━━━━━ EXERCISE MATERIALS

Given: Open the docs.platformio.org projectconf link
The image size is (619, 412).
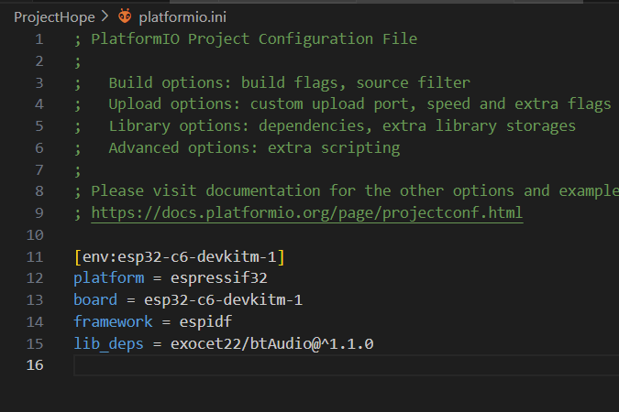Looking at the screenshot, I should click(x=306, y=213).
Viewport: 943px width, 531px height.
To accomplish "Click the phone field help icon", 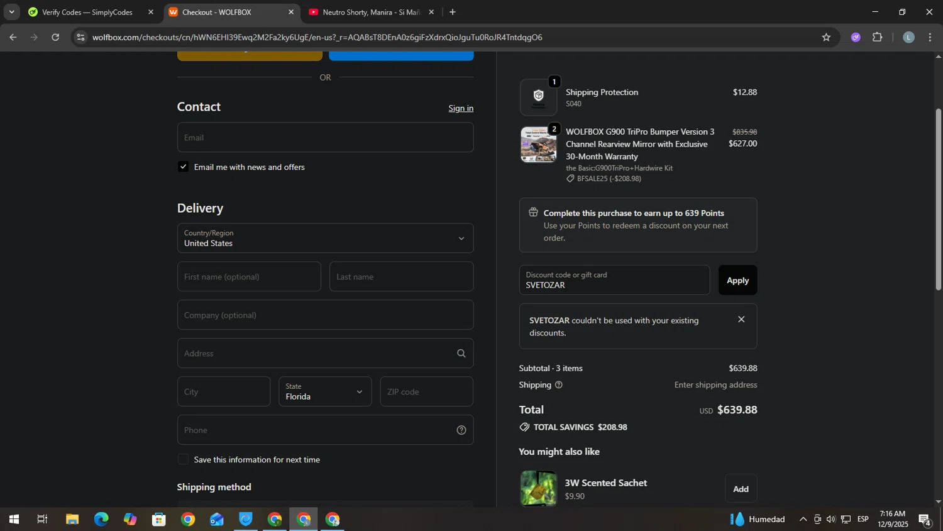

━━━━━━━━━━
━━━━━ EXERCISE MATERIALS

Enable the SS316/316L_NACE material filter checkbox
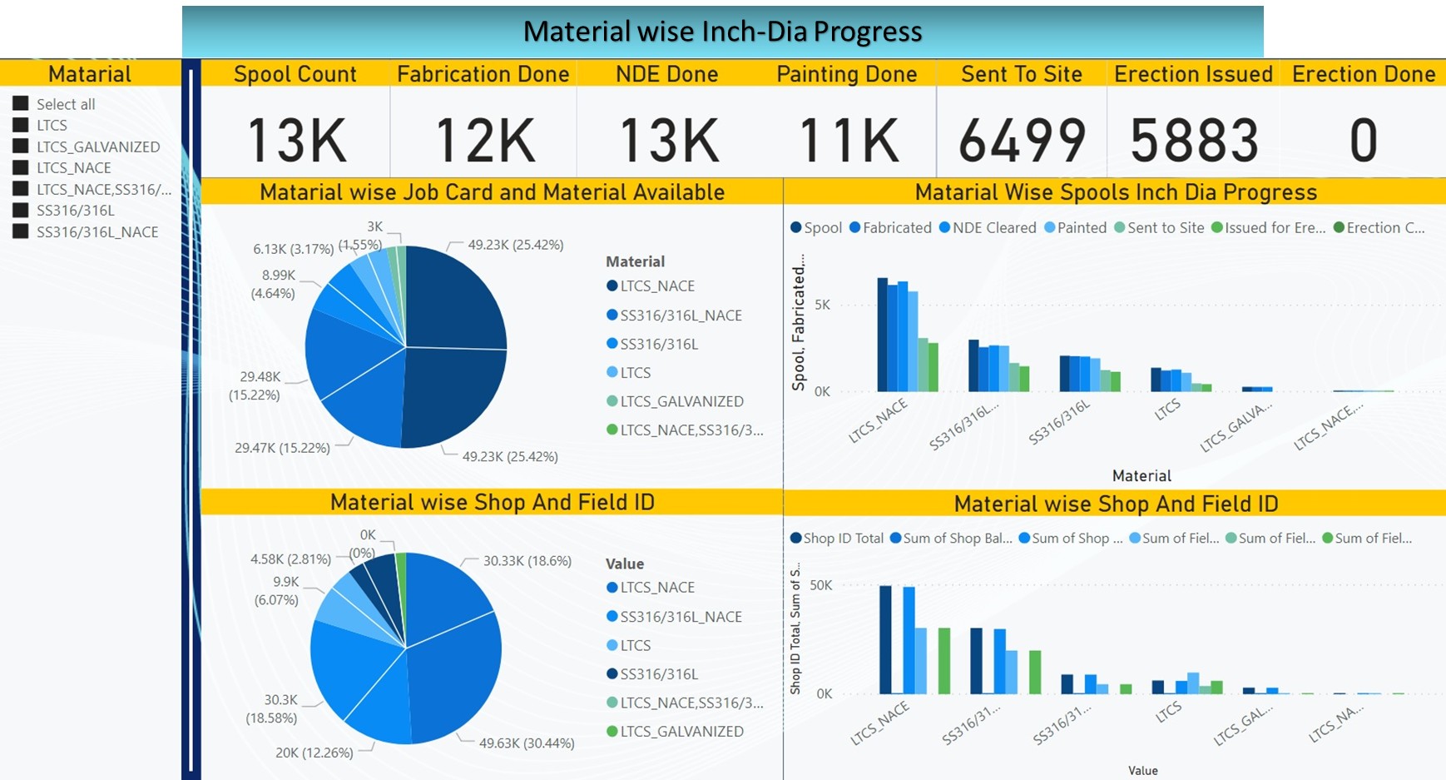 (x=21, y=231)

━━━━━━━━━━

THE PROBLEM: Would you copy out, exactly and with no pictures, only the lines above from the one that contains "The image size is (619, 412)." through the one that contains "the phone field"?

ANSWER BELOW:
The image size is (619, 412).
Looking at the screenshot, I should click(x=306, y=213).
Viewport: 943px width, 531px height.
To accomplish "Click the phone field help icon", 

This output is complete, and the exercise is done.